▶ _Consigne 1_: Selon l'extrait de page, dans quelle ville la designer Sabine Marcellis est-elle basée ?
▶ _Consigne 2_:
Indiquez si chaque affirmation ci-dessous concorde avec l'extrait de page, en répondant par oui ou par non et en citant les mots décisifs de l'extrait.
(a) Sabine Marcellis est diplômée de l'Académie du Design d'Eindhoven.
(b) Sabine Marcellis a collaboré avec IKEA lors du IKEA Art Event en 2019.
(c) La designer avait l'habitude de travailler avec des clients venus du monde du luxe.

▶ _Extrait de page_:
○ ○ ○
La designer derrière VARMBLIXT, collection capsule exclusive pour IKEA

 « Le jeu sur la lumière a un fort impact sur nos environnements, tout comme l’architecture »

Basée à Rotterdam, la designer Sabine Marcellis a été invitée à concevoir une collection capsule exclusive pour IKEA, baptisée VARMBLIXT. Cette collaboration est née d’une volonté d’IKEA de questionner l’impact émotionnel de la lumière sur les usages et expériences de nos intérieurs. Diplômée de la prestigieuse Académie du Design d’ Eindhoven, Sabine Marcellis est rapidement apparue comme la candidate idéale. Habituée à travailler avec des clients et éditeurs venus du monde du luxe, la designer a cette fois-ci mis sa pensée moderne et avant-gardiste au service du grand public. Un défi technique parfaitement maîtrisé, et une expérience dont elle nous parle aujourd’hui. 

 

Comment en êtes-vous arrivée à concevoir une collection pour IKEA ?

En 2021, j’ai collaboré avec IKEA à l’occasion du IKEA Art Event, et c’est à ce moment-là que l’équipe m’a proposé de travailler sur une collection de luminaires. Cette première conversation s’est ensuite rapidement transformée en un brief plus large autour des moyens d’apporter de la chaleur dans la maison, et donc de réfléchir sur l’impact émotionnel de la lumière au quotidien. 

Comment avez-vous abordé cette collaboration? Avez-vous travaillé avec les fabricants d’IKEA ou avec vos propres fournisseurs ?
○ ○ ○
▶ _Enregistrements fournis_:
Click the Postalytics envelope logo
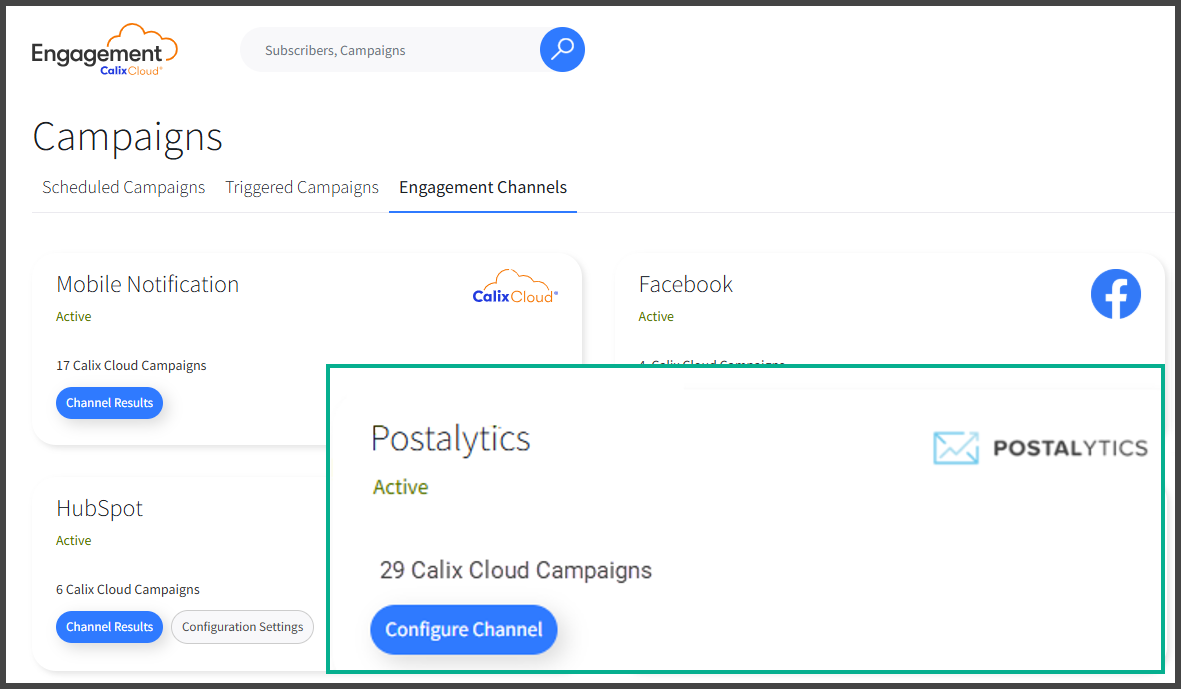This screenshot has width=1181, height=689. point(1040,448)
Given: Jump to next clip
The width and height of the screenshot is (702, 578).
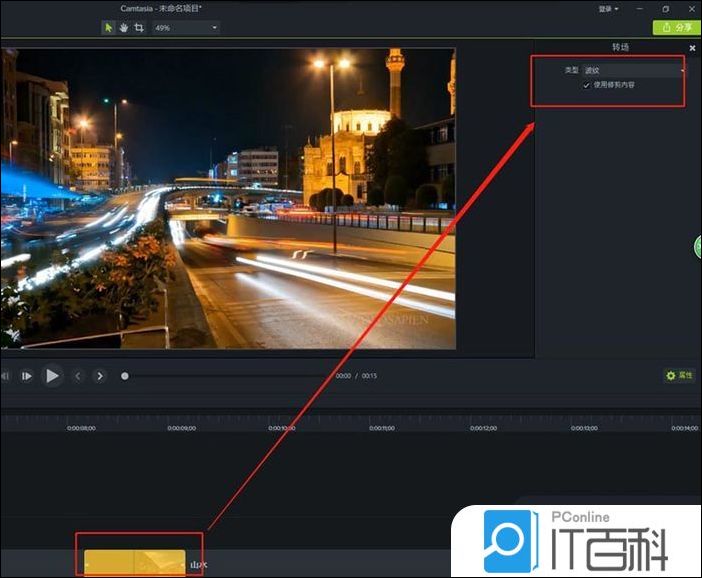Looking at the screenshot, I should coord(100,376).
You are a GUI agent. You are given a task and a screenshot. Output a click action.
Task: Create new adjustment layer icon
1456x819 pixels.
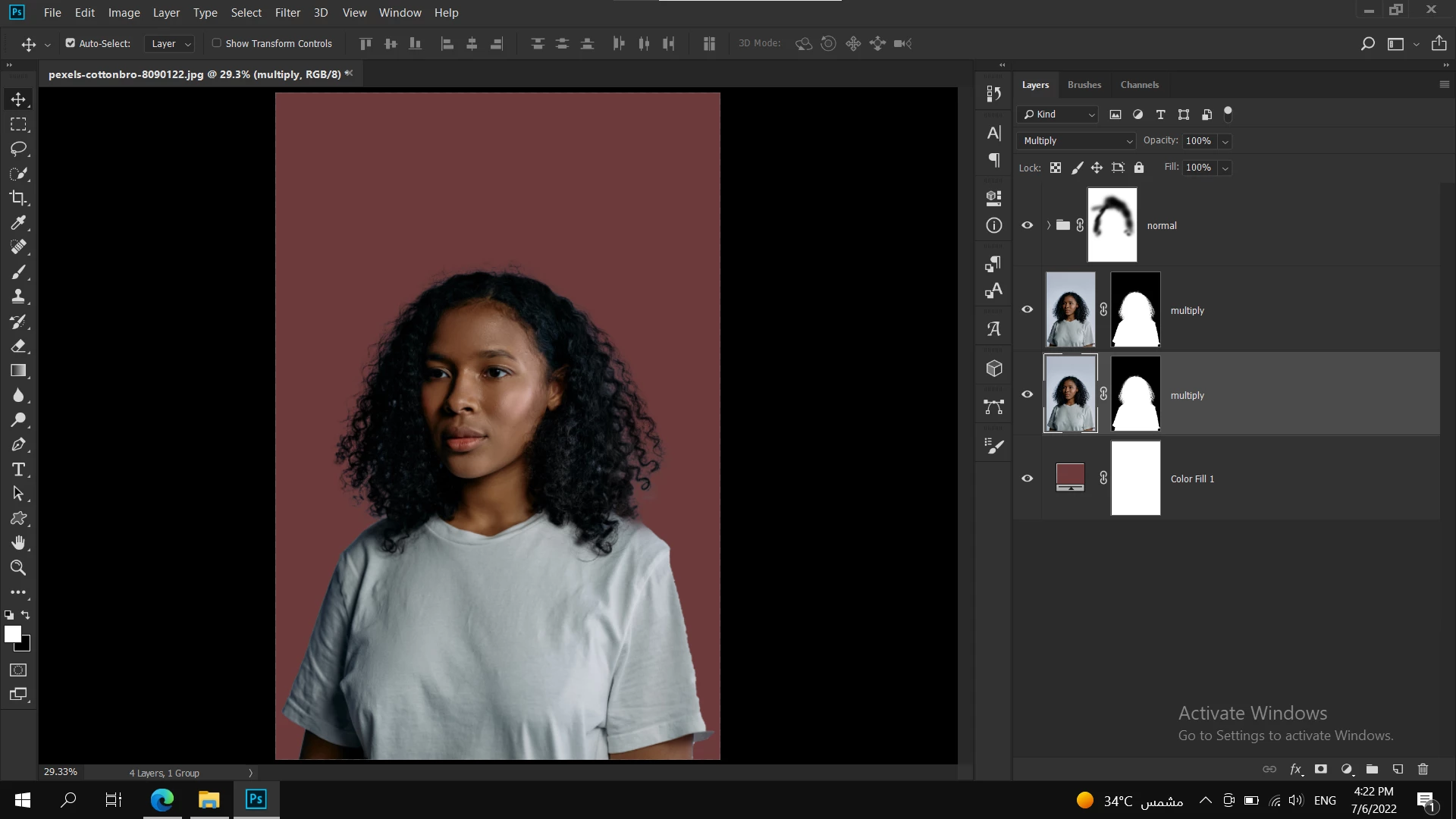pyautogui.click(x=1347, y=769)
○ ○ ○
▶ _Réponse attendue 1_: Elle est basée à Rotterdam.

▶ _Réponse attendue 2_:
(a) Oui : « Diplômée de la prestigieuse Académie du Design d’ Eindhoven ».
(b) Non : « En 2021, j’ai collaboré avec IKEA à l’occasion du IKEA Art Event ».
(c) Oui : « Habituée à travailler avec des clients et éditeurs venus du monde du luxe ».